WHAT IS REQUIRED:
Please return every one of the rows below word for word, keeping each line as it stands.

>> START

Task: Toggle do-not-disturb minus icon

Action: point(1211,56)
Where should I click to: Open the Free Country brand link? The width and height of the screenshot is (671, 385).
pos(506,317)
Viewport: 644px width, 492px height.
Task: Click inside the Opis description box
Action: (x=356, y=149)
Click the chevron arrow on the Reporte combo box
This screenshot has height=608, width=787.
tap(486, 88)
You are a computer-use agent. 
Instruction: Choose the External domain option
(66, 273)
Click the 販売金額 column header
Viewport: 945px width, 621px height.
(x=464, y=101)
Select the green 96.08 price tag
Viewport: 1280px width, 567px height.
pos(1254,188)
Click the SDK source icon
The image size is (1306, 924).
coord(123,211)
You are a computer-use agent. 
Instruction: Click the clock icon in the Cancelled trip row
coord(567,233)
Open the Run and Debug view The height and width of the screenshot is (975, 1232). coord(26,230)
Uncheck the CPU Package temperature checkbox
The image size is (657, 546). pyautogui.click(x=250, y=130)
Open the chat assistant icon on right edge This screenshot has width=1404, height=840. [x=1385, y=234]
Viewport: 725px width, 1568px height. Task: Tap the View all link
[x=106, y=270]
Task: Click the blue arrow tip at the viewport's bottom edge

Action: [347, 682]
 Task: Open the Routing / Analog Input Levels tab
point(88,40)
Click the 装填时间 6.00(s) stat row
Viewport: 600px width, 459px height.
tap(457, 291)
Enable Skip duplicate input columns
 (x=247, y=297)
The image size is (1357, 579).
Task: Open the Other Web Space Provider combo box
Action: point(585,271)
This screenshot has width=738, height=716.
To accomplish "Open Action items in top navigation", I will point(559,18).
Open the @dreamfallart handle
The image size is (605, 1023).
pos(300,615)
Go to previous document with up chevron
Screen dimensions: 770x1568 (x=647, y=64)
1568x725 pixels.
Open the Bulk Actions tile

>> END

FINISHED EXERCISE:
Task: Toggle do-not-disturb minus icon

Action: point(1211,56)
Where should I click to: Open the Free Country brand link? The width and height of the screenshot is (671, 385).
pos(506,317)
Viewport: 644px width, 492px height.
Task: Click inside the Opis description box
Action: (x=356, y=149)
Click the chevron arrow on the Reporte combo box
This screenshot has height=608, width=787.
tap(486, 88)
You are a computer-use agent. 
Instruction: Choose the External domain option
(66, 273)
Click the 販売金額 column header
Viewport: 945px width, 621px height.
(x=464, y=101)
Select the green 96.08 price tag
Viewport: 1280px width, 567px height.
pos(1254,188)
Click the SDK source icon
The image size is (1306, 924).
coord(123,211)
You are a computer-use agent. 
Instruction: Click the clock icon in the Cancelled trip row
coord(567,233)
Open the Run and Debug view The height and width of the screenshot is (975, 1232). coord(26,230)
Uncheck the CPU Package temperature checkbox
The image size is (657, 546). pyautogui.click(x=250, y=130)
Open the chat assistant icon on right edge This screenshot has width=1404, height=840. [x=1385, y=234]
Viewport: 725px width, 1568px height. Task: Tap the View all link
[x=106, y=270]
Task: Click the blue arrow tip at the viewport's bottom edge

Action: [347, 682]
 Task: Open the Routing / Analog Input Levels tab
point(88,40)
Click the 装填时间 6.00(s) stat row
Viewport: 600px width, 459px height.
tap(457, 291)
Enable Skip duplicate input columns
 (x=247, y=297)
The image size is (1357, 579).
Task: Open the Other Web Space Provider combo box
Action: point(585,271)
This screenshot has width=738, height=716.
To accomplish "Open Action items in top navigation", I will point(559,18).
Open the @dreamfallart handle
The image size is (605, 1023).
pos(300,615)
Go to previous document with up chevron
Screen dimensions: 770x1568 (x=647, y=64)
1568x725 pixels.
Open the Bulk Actions tile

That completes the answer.